Absinthe
- Label : Avant
- Format : Album / CD
- Date de sortie : 10/12/1993
Naked City, fameux groupe avant-gardiste mené par un certain John Zorn, sort en 1993 son ultime opus. Jusqu'alors, le style du groupe était reconnaissable entre mille: un hybride de jazz complètement déjanté, empruntant des éléments à tous les styles inimaginables: pop, punk, hard, jusqu'au grindcore. Il en résultait des morceaux diaboliques avoisinant les quelques secondes, d'une richesse et d'une violence insondables.

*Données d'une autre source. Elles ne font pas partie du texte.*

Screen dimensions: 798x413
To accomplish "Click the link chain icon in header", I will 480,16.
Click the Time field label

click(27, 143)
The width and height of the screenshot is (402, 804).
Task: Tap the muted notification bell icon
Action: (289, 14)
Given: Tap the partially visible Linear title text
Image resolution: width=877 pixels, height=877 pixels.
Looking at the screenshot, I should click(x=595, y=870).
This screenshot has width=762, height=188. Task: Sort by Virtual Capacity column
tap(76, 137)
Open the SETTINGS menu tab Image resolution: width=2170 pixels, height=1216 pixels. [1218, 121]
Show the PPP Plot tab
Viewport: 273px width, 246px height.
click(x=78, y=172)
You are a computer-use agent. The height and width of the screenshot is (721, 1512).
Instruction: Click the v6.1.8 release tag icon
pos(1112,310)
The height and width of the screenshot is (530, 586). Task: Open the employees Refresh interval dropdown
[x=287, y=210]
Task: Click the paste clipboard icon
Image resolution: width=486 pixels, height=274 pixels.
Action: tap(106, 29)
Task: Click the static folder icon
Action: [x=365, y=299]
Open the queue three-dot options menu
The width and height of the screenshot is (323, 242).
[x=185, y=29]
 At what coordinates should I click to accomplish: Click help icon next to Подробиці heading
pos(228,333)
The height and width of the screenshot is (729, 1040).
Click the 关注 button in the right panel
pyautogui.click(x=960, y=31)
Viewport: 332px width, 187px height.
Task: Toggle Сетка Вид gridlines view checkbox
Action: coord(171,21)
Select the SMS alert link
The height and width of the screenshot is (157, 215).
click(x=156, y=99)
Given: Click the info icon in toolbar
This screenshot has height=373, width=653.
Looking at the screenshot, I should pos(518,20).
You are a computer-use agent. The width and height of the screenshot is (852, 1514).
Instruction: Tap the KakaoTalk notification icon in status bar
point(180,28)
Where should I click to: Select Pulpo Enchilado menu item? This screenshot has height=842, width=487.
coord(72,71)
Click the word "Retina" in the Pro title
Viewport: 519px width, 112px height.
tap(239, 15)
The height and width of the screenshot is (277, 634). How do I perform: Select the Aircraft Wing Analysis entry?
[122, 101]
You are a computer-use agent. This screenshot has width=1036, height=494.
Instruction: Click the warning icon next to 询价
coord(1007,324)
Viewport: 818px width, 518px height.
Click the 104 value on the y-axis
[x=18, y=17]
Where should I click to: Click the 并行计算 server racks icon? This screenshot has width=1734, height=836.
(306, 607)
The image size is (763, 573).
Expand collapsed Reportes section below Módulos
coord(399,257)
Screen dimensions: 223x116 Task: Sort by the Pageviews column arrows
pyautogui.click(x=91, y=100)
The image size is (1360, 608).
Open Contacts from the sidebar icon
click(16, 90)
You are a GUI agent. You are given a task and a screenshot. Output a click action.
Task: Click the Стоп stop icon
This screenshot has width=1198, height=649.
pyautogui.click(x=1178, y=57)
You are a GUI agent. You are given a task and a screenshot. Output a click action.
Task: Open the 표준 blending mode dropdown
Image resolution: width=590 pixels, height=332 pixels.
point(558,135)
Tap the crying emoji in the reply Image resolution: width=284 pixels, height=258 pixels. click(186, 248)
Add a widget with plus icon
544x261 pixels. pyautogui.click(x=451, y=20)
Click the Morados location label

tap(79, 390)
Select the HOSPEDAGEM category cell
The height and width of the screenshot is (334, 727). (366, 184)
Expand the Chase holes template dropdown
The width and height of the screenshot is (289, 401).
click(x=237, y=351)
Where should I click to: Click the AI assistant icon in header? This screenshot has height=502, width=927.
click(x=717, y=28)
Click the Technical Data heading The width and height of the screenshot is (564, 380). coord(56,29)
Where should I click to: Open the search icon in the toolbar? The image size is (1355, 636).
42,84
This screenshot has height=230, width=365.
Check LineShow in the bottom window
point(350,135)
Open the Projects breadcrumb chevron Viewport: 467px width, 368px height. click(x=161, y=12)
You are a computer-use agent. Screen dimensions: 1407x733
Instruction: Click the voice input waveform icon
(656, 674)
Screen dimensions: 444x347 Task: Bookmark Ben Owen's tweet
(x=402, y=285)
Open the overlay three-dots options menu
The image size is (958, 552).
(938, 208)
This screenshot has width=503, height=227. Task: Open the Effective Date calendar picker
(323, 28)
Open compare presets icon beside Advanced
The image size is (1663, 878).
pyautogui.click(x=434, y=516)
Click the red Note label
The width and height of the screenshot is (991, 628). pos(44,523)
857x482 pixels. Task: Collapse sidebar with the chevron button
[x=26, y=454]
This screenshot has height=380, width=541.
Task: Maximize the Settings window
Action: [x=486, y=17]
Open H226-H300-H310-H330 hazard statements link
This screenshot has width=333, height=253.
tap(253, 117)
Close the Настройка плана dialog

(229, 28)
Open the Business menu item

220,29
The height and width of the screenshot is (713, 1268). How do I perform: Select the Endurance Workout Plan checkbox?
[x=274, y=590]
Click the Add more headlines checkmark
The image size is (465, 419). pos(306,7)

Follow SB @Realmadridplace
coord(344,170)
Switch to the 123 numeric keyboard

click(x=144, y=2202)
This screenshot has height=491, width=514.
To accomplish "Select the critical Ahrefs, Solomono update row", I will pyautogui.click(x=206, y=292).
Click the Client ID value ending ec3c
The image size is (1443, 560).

Leur dernier album ressemble à la sortie d'un coma de vingt ans. Une absence totale de repères, l'angoisse de la découverte d'un monde défiguré qui nous a oublié depuis longtemps. Naked City oeuvre dans l'ambient expérimentale, lestant au passage toute sa fougue rythmique et le délire de ses saxophones. La musique n'est presque plus, il n'en reste plus que des bribes qui s'évertuent à créer la bande son de l'épouvante. On reconnaît quelques notes de guitare complètement déglinguées, noyées sous une lourdeur chargée d'éther. "Val De Travers" est une épreuve en soi, un chemin tortueux à travers une forêt où l'on sait que l'on va se perdre. "Une Correspondance", ou comment s'aventurer dans la plus sordide des prisons. Tout n'est que froideur, malaise et amnésie. Chacun pourra se faire son propre film à l'écoute du disque, mais il est difficile de planer. On sera juste perdu, comme dans cet "Artemisia Absinthium", envahi d'une nuée de moustiques obsèdants. Au milieu de cette lenteur excessive, certains titres sont totalement sourds. Il faudrait en effet pousser le volume pour pouvoir discerner quelque chose. Quant au dernier titre ("Rend Fou"), inutile de se poser de questions. Ce ne sont que six minutes de craquements dont le seul intérêt sera de nous laisser dans l'angoisse. En tout cas, l'indifférence n'est pas le sentiment qui prédomine après une écoute attentive.
Un tel disque divise forcément: une supercherie pour beaucoup, une expérience à la limite du traumatisme pour d'autres. Mais une curiosité bien placée saurait amener à la découverte de cette oeuvre on ne peut plus bizarre. Quoi de plus normal pour du Naked City remarquez.